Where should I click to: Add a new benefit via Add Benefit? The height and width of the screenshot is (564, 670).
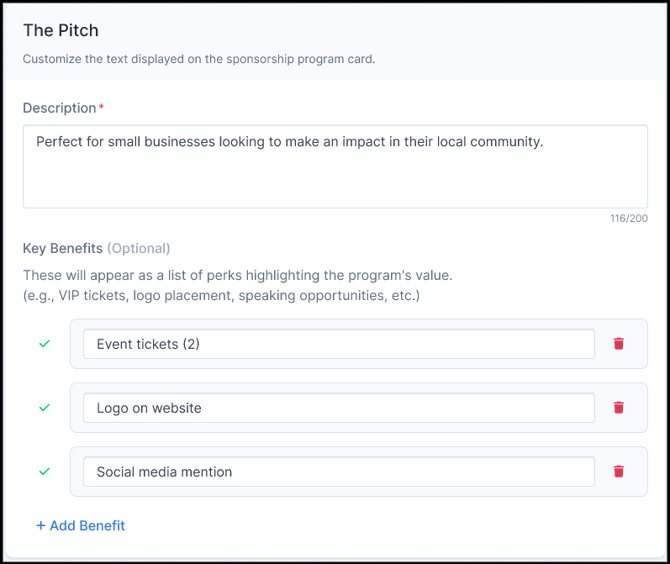click(x=80, y=526)
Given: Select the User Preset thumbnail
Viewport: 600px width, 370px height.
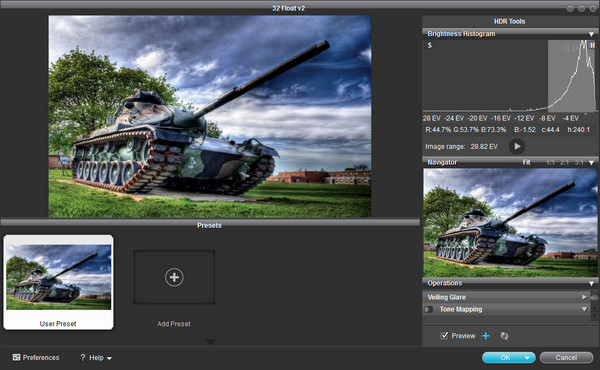Looking at the screenshot, I should 58,282.
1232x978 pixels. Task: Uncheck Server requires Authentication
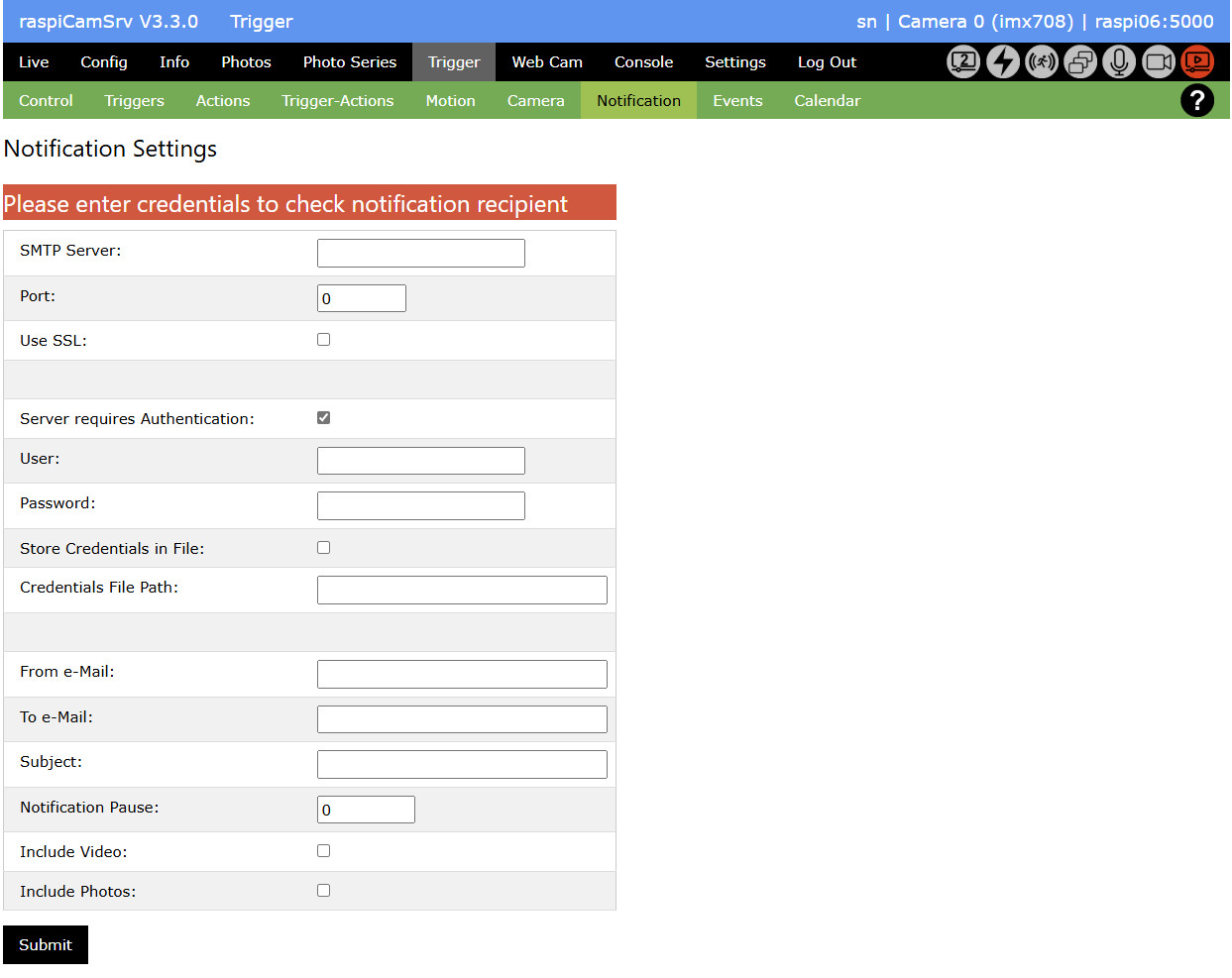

···

Exercise task:
Rewrite all of the data above with every "Viewport" switched to "Screen size" and nothing else changed. Leave the pictures out of the answer.

Result for this exercise:
Where should I click to: Add a new benefit via Add Benefit? The height and width of the screenshot is (564, 670).
click(x=80, y=526)
Given: Select the User Preset thumbnail
Screen size: 600px width, 370px height.
Looking at the screenshot, I should 58,282.
1232x978 pixels. Task: Uncheck Server requires Authentication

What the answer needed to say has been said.